FAQ - Windows PKI

F: What is a Windows CA?

A: A Windows CA is the basic component of a public key infrastructure (PKI). It issues and administers digital certificates for public keys. A digital certificate is used by client or server applications for encryption, strong authentication and digital signature purposes.

F: What is the name of the Windows CA software?

A: Within Windows Server 2008, the software is called "Active Directory Certificate Services" (ADCS). Former Windows versions call it "Windows Certificate Services".

F: How to install the Windows CA?

A: The Windows CA can be installed as an enterprise CA integrated in a Windows domain or as a standalone CA. Basic requirement is a Windows Server installation.

F: What is the difference between an enterprise CA and a standalone CA?

A: An enterprise CA support certificate templates, autoenrollement is integrated in the Microsoft Active Directory.

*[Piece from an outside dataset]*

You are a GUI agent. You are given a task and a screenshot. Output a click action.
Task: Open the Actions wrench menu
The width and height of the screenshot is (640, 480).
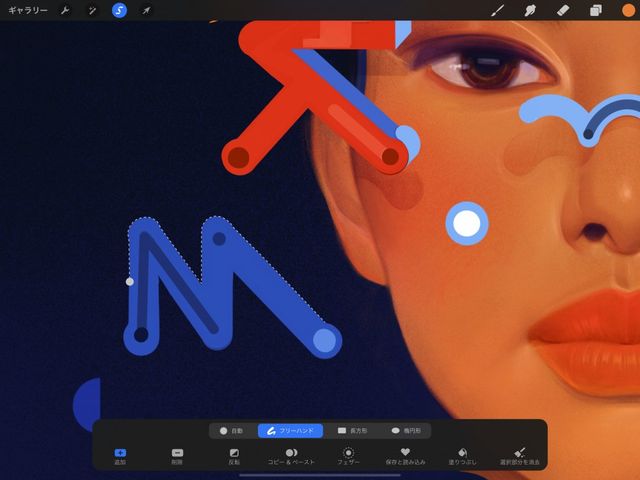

An enterprise CA is suitable to issue user certificates. A standalone CA does not support these features and is primarily used for Root CA or Policy CA installations.

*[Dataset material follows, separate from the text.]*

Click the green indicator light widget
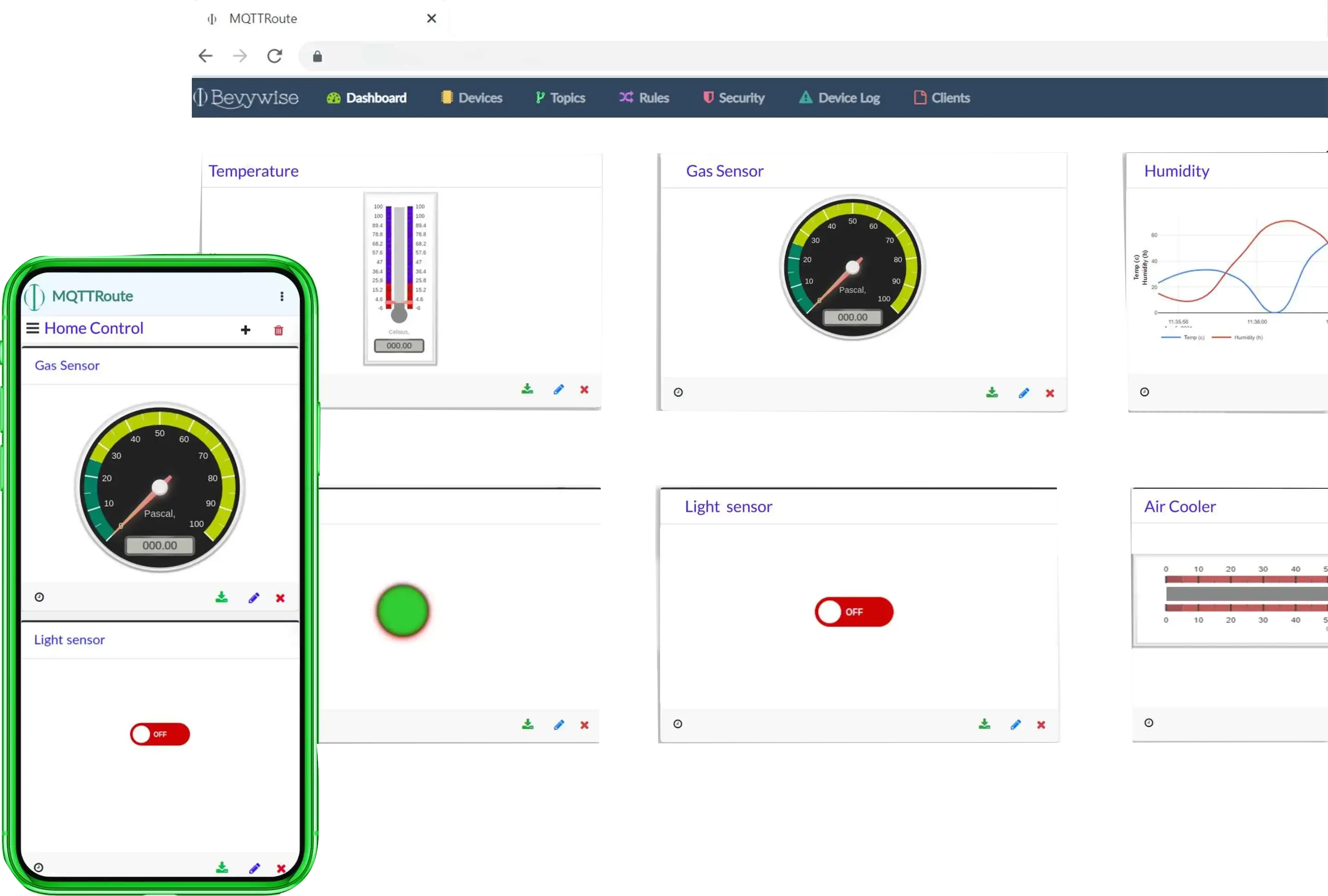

F: Which impact has the Windows Server Edition on the Windows CA?

A: The Windows Server Edition specifies the functionality of the windows CA. Windows Server Enterprise or Datacenter Editions provide the complete functionality. Windows CAs included in Windows Server Standard Editions support only Version 1 certificate templates, no key archiving, role separation or autoenrollment.

F: What is a certificate template?

A: Certificate templates configure the content and registration workflow of certificates. It is e.g. possible to configure the distinguished name or the path of the CRL distribution points. Additionally, a certificate manager can be specified, who approves incoming certificate requests.

F: What are V1, V2 and V3 templates?

A: With Server 2008, 3 versions of certificate templates exist:
Version 1 certificate templates were introduced with Windows Server 2000 and cannot be modified. It is only possible to set the user access rights.
Version 2 certificate templates were introduced with Windows Server 2003 and can be individually configured.
Version 3 certificate templates were introduced with Windows Server 2008 and support the new Microsoft Crypto-API with new encryption and hash algorithms. Only Windows Server Enterprise or Datacenter Editions can issue certificates using V2 or V3 certificate templates.

F: What kinds of revocation checks are supported?

A: Windows 2003 certificate services support revocation checks using certificate revocation lists CRL and Delta-CRL). Windows 2008 ADCS support CRL and Online Certificate Status Protocol (OCSP).

F: What is autoenrollment?

A: Autoenrollment describes the automated enrollment and renewal of digital certificates. It is supported by Windows Enterprise CAs on Windows Server Enterprise or Datacenter Editions. Autoenrollement is configured using group policies. Digital certificates can be enrolled with or without user interaction.

F: What is an enrollment agent?

A: An enrollment agent is used to request certificates on behalf of other user. The enrollment agent is primarily used for smartcard enrollment.

F: Are there any problems deploying smartcards?

A: Several problems can occur. E.g, if encryption certificates are enrolled, one has to ensure that the private encryption key is archived. This functionality depends on the smartcard and cryptographic service provider.

F: What is key backup and recovery?

A: Key backup describes the secure storage of the private encryption key. This is necessary to recover encrypted data, if the private key is lost. Key archival is configured in the certificate template and the key recovery process is performed by so called key recovery agents.

F: Is role separation supported?

A: Windows 2003 and Windows 2008 CAs support the Common Criteria role separation. Several user roles exist to increase the security of the CA. The following roles exist:
CA Administrator - Manages the CA and is allowed to configure the certificate templates.
CA Manager - Authorizes certificate requests and revokes certificates. The CA manager is allowed to recover private keys.
Auditor - Analyses the security event log.
Backup Operator - Performs the backup of the CA database, configuration and keys.

F: Where will be the certificates published?

A: The enterprise CA publishes certificates into the active directory. User certificates are published to the corresponding user entries. Client applications like MS Outlook automatically search for these certificates to send encrypted emails.

F: Is the Windows CA ISIS/MTT compatible?

A: Yes, but the configuration has to be adapted. It is e.g. necessary to the certificate encoding to UTF8 and to mark the key usage as critical.

F: What is a HSM?

A: A Hardware Security Module (HSM) is a hardware component to generate and store private keys of a Windows CA. Additionally, a HSM perform cryptographically operations. One can differentiate between dedicated and attached HSMs. Dedicated HSMs are directly connected to one CA, whereas attached HSMs can be used by multiple CAs.

F: What is a CTL?

A: A certificate trust list (CTL) is a signed list of CA hashes of trustworthy CAs. A CTL is distributed using group policies and restricts the key usage for each CA.